Programming/Construction
Here the main testing points are:
– Perform the Testing process in an organized and systematic manner with test runs dated, annotated, and saved. A plan or schedule can be used as a checklist to help the programmer organize testing efforts. If errors are found and changes made to the program, all tests involving the erroneous segment (including those which resulted in success previously) must be rerun and recorded.
– Apply Stress to the Program – Testing should exercise and stress the program structure, the data structures, the internal functions, and the externally visible functions or functionality. Both valid and invalid data should be included in the test set.
– Test one at a time – Pieces of code, individual modules, and small collections of modules should be exercised separately before they are integrated into the total program, one by one. Errors are easier to isolate when the no. of potential interactions should be kept small. Instrumentation-insertion of some code into the program solely to measure various program characteristics – can be useful here. A tester should perform array bounds checks, check loop control variables, determine whether key data values are within permissible ranges, trace program execution, and count the no. of times a group of statements is executed.
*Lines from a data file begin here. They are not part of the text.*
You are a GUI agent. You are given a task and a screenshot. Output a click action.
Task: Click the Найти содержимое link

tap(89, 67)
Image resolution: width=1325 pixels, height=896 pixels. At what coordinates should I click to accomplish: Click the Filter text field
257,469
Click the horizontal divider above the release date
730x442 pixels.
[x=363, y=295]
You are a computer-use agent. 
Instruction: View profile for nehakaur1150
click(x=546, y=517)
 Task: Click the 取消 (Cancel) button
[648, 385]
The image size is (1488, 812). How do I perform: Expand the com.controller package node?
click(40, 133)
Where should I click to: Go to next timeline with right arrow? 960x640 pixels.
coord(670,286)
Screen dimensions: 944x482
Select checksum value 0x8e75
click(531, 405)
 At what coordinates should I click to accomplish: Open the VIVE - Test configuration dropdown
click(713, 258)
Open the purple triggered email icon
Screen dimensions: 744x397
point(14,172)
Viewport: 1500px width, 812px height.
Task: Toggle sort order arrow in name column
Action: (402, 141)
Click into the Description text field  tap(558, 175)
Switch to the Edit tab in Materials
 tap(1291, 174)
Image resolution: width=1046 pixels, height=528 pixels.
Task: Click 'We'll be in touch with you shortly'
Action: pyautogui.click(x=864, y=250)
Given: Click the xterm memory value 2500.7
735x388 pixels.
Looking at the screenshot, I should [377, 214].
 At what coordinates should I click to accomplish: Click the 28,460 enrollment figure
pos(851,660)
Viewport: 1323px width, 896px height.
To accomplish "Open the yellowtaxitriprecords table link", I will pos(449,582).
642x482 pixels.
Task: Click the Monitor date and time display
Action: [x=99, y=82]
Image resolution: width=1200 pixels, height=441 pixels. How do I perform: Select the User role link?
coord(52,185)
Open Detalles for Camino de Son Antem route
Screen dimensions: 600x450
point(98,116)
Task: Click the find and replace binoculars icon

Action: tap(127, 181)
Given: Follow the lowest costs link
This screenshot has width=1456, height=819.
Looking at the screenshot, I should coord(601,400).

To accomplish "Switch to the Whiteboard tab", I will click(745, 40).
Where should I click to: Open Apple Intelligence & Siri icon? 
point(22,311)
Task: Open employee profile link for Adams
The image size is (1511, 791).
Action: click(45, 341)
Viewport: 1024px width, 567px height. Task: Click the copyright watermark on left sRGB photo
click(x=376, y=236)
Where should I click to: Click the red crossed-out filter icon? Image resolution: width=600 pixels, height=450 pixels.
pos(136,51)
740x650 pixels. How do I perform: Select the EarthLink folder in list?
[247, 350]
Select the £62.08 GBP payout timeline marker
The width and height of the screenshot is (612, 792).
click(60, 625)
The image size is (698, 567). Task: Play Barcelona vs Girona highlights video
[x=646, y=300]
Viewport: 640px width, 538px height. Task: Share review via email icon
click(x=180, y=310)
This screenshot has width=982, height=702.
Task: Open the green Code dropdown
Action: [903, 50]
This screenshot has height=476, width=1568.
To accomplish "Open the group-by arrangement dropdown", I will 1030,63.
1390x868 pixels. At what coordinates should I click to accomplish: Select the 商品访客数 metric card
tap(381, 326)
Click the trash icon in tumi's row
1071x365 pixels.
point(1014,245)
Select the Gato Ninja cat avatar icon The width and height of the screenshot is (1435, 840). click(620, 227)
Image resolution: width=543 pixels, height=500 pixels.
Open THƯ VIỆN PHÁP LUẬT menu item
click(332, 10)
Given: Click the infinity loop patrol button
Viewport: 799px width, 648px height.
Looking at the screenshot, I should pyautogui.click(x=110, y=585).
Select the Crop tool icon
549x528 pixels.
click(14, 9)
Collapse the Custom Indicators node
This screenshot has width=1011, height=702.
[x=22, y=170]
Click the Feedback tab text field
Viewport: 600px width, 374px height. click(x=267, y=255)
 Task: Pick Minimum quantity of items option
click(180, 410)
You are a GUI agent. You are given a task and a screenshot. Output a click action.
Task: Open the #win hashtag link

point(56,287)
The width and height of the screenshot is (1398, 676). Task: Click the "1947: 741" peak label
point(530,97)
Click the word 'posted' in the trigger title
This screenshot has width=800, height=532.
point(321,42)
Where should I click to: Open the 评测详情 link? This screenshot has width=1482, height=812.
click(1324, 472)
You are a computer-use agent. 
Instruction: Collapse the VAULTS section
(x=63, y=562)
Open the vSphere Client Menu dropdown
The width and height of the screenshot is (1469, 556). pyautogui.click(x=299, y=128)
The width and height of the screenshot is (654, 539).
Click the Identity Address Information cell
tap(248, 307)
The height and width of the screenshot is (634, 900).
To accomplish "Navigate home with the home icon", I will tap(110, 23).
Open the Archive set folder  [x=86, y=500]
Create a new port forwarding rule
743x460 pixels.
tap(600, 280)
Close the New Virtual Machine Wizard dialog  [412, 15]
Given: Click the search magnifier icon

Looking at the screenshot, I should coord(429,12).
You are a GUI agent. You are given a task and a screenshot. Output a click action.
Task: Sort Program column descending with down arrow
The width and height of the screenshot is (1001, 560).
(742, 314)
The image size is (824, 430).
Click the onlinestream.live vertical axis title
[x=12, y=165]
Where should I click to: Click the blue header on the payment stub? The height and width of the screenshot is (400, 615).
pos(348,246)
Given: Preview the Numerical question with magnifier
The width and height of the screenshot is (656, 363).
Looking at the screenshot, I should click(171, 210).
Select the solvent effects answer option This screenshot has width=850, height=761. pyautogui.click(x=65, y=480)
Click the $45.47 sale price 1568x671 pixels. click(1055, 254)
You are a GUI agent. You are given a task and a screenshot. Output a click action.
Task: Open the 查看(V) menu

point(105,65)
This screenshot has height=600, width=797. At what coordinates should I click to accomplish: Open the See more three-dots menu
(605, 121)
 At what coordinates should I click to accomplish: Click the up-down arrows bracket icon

– Measure testing coverage/When should testing stop? – If errors are still found every time the program is executed, testing should continue. Because errors tend to cluster, modules appearing particularly error-prone require special scrutiny.
The metrics used to measure testing thoroughness include statement testing (whether each statement in the program has been executed at least once), branch testing (whether each exit from each branch has been executed at least once), and path testing (whether all logical paths, which may involve repeated execution of various segments, have been executed at least once). Statement testing is the coverage metric most frequently used as it is relatively simple to implement.
The amount of testing depends on the cost of an error. Critical programs or functions require more thorough testing than the less significant functions.